Some states allow employees to sue their employers if they feel that their injury or illness was due to negligence by the employer. However, some states have laws that protect employers from such lawsuits. For example, Arizona carefully states that the exemption is only for sole proprietors working for an employer with workers’ compensation insurance.
This blog will discuss how workers’ compensation works and how workers’ comp keeps everyone out of financial trouble.
What is Workers’ Compensation?
Workers’ compensation is essentially a system of insurance that benefits employees injured or who become ill due to their work. Benefits from the compensation can include medical expenses, income replacement, and death benefits. Workers’ compensation is typically mandatory in most jurisdictions, meaning employers must provide coverage for their employees.
Two main types of workers’ compensation systems are state-run and privately run. In the United States, most states have a state-run workers’ compensation system, while a few states have privatized their system. State-run plans are usually funded through taxes on employers, while privately-run systems may be funded through premiums paid by employers or other means.

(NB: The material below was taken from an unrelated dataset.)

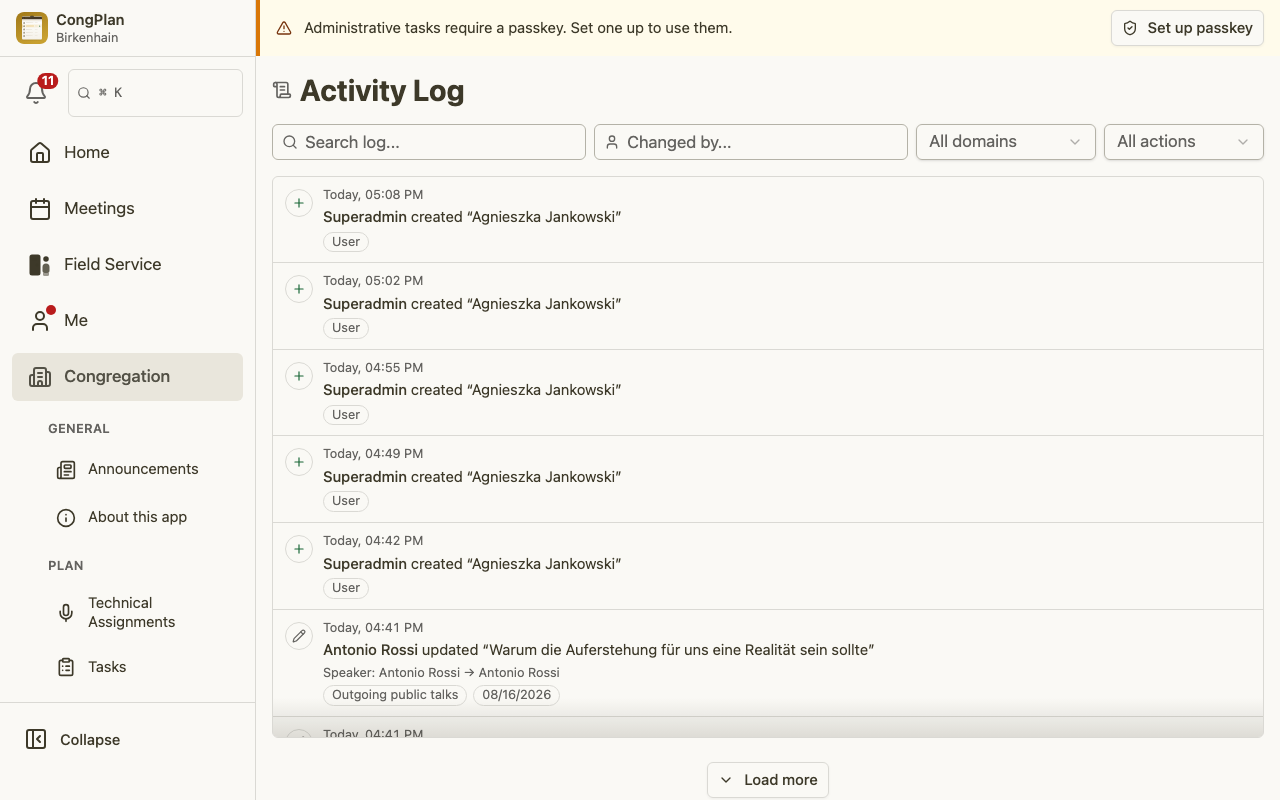Expand more entries with Load more
Image resolution: width=1280 pixels, height=800 pixels.
[768, 780]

For example, The division of Federal Employees’ Compensation adjudicates new claims and manages any ongoing cases. It helps pay medical expenses and compensation benefits to injured workers and survivors.
Why Should a Business Owner Purchase Workers Compensation Insurance?
If you are a business owner or you run a small company, you are responsible for the safety and well-being of your employees. So here are some ways workers’ comp keeps everyone out of financial trouble.
1) It Helps Avoid Legal Trouble
Most workers’ comp death claims are traffic accidents that occur when the employee is in a work vehicle.
An employee can sue you if they get hurt at work, and you don’t have workers’ compensation insurance. If you’re at fault, you will be responsible for their medical bills and any wages they lose while they cannot work.
In some states, it’s actually against the law not to have this type of coverage. So not only could you be sued, but you could also face criminal charges.
2) Your Employees are More Productive
Workers’ compensation insurance can help your employees stay productive by covering the costs of their medical care and missed work.
Injured employees with this coverage can focus on getting better instead of worrying about how they will pay their bills. They also know the insurance will compensate them if they get hurt at work. This peace of mind can lead to happier and more productive employees.
3) It Can Help You Avoid Lawsuits
If one of your employees gets hurt or suffers from any injury on the job and you don’t have workers’ compensation insurance, that employee could sue you. However, a lawsuit can be costly, both in terms of the money you may have to pay out and the time and energy it will take to defend yourself.
Conclusion
Whether you’re an employee who was hurt on the job or an employer worried about a potential lawsuit, workers’ compensation is there to help. By keeping employees out of financial trouble and limiting employers’ liability, this system helps protect everyone involved in the workplace.